本文 —

--

しかし一方で、イエスの「復活」について、「直接的に見て信じる」というのは、残念ながらわたしたちには不可能です。だって、その時代のその場所に行くことができませんからね。でも「見ないで、何も考えないで信じる」というのは少しいやだ、と思う人がいることは不思議ではありません。これはとても重要な問いだと思います、「いいから信じなさい」では信仰の強要になってしまいますし、かといって「信じなくてもいいよ」では信仰の大切さを伝えることができなくなってしまいます。
ここで大切なのは「この聖書の個所が残されている」ということです。「疑わずにみんな信じた」のではなく「疑ったトマスは天罰を受けた」のでもなく、「疑うトマスの前に復活のイエスが現れた」ということなのです。しかもイエスは「トマスを責める」のではなく「トマスに自らの体を示した」のです。「疑い」を許容しつつ、疑いを晴らすように「神自ら」動いてくれたということなのです。神さまは「わたしを信じなさい」と言って、天高く離れたところにいるのではなく、わたしたちの目の前に、手の届く範囲に来られる方なのです。わたしたちが求める時に、そこに現れてくれるのです。もちろんそれは様々な姿を取っているので、わかりにくい時もあります。でも、神さまは求める人の前に現れる、わたしはそう固く信じています。

--

出典抜粋 —
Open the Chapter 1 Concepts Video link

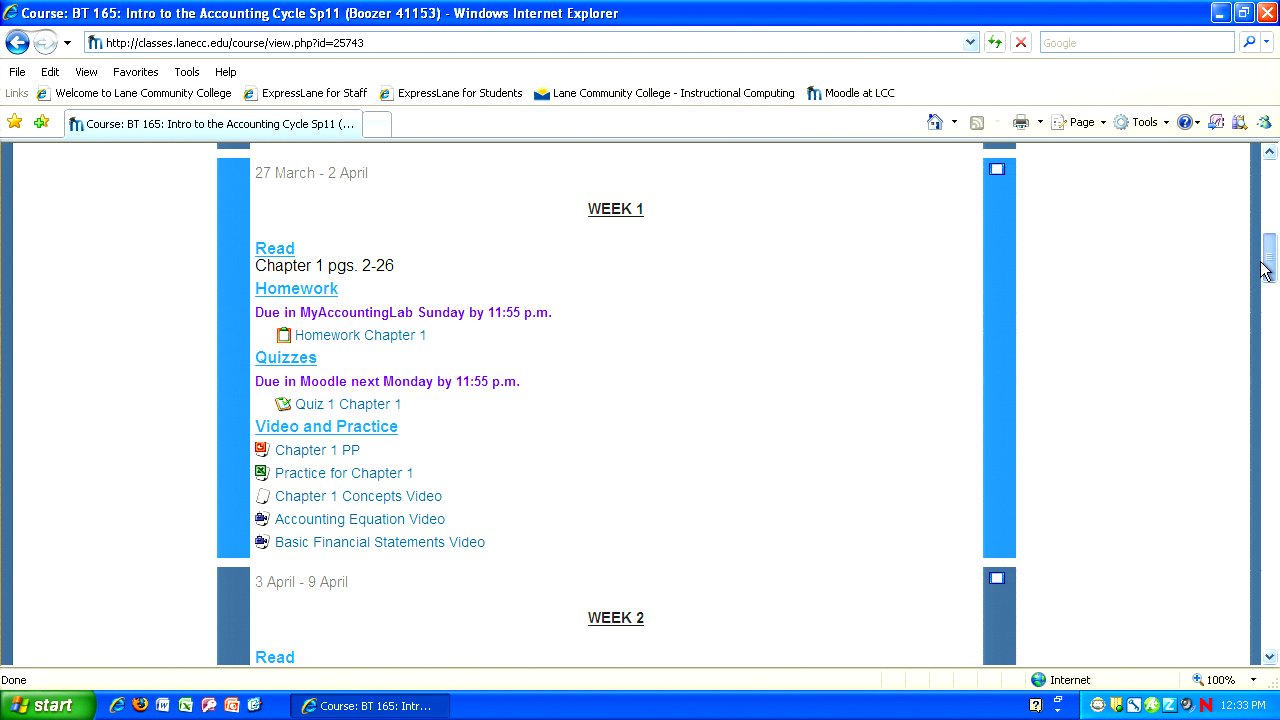pyautogui.click(x=358, y=496)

--

設問 —
1: トマスの疑いについての本文を読み、次の問いに答えてください。
(a) イエスの「復活」を「直接的に見て信じる」ことがわたしたちに不可能なのは、本文ではなぜだとされていますか。
(b) イエスはトマスを責めるのではなく、トマスに何をしましたか。
(c) 筆者が最後に「固く信じています」と述べている内容は何ですか。
2: トマスの疑いについての本文を、最後の文の後から書き継いでください。

最終解答 —
1:
(a) その時代のその場所に行くことができないからです。
(b) 自らの体を示しました。
(c) 神さまは求める人の前に現れるということです。

2:
わたしたちはよく迷います。信仰的にも迷うし、人生にも迷うし、今日の晩御飯の献立にも迷います。迷いまくりがわたしたちの人生です。「迷い」とか「疑い」は、いつもわたしたちと一緒にいるのです。でも、それでいいのです。いくらでも迷い、疑いましょう。必要な時には神さまがその迷いや疑いを晴らしてくれるはずです。「見ないで信じる人は、幸いである」ということは、「見ないで信じるようになれたらいいね」ということです。「なりなさい」とか「ならなくてはいけない」ということではありません。聖書の言葉は時に厳しく聞こえますが、努力してもできないとか、どうしても迷ってしまうとか、疑いつつ歩む、ということを否定してはいません。そのために、見えなくてもイエスさまがわたしたちの同伴者としていつもいてくださるのです。主に従って、歩み続けましょう。